Bogdan Ionut Cirstea comments on Many arguments for AI x-risk are wrong

Bogdan Ionut Cirstea 19 Mar 2024 20:52 UTC
1 point
0
Note that even if RLHF takes a non-scheming pretrained model and converts it to a schemer, if this RLHF doesn’t teach the model new things, then we can always train another copy of the pretrained model to be a monitor for the RLHF’d model and this monitor will be just as competent as the RLHF’d model. So scheming seems like substantially less of a problem in this case. (We’d need to use this monitor for all potentially dangerous actions to get safety properties.) (This is similar to the proposal in Appendix G of the weak-to-strong generalization paper, but with this addition that you deploy the reward model as a monitor which is required for any interesting guarantees.)

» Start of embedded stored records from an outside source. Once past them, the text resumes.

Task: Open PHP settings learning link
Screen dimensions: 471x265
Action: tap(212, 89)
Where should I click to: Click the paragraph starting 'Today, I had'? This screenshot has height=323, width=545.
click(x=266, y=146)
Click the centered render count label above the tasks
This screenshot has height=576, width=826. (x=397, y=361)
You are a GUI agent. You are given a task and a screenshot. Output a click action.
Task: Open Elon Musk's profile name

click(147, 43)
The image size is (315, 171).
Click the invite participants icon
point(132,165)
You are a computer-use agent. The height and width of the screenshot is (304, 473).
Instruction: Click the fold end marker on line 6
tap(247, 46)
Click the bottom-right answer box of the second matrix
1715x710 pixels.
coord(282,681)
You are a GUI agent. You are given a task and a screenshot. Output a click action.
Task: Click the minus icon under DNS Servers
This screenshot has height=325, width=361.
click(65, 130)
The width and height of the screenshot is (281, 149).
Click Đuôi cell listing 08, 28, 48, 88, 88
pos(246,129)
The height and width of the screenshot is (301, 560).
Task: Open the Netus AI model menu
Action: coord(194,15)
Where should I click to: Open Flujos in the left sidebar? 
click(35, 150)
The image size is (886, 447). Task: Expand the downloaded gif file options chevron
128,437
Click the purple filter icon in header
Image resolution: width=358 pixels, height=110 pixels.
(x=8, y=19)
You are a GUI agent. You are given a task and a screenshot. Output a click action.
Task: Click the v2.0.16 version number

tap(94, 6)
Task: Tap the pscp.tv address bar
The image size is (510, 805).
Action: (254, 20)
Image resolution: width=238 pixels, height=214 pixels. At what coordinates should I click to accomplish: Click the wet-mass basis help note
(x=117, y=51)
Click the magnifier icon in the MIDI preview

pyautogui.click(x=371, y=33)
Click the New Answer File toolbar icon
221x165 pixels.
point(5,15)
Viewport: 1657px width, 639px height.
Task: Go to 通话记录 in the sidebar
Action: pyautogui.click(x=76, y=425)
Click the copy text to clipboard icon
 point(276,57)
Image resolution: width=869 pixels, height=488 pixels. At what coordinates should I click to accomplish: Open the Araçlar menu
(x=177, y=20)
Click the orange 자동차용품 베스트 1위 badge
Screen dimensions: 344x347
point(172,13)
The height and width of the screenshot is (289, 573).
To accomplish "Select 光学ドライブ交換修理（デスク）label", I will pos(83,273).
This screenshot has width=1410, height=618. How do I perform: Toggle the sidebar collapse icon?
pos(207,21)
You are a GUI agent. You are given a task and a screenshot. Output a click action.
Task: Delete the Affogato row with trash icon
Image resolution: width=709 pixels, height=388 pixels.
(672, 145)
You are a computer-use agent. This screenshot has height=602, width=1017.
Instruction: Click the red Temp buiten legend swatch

I’d personally like to see this written up in more details (or a reference). Also, is it Appendix G of the weak-to-strong generalization paper? I looked briefly and it didn’t seem very related.
- ryan_greenblatt 19 Mar 2024 21:01 UTC
  3 points
  0
  Parent
  
  I’d personally like to see this written up in more details (or a reference).
  
  No current write up exists from my understanding. I might write this up as part of a broader project expanding various points about scheming.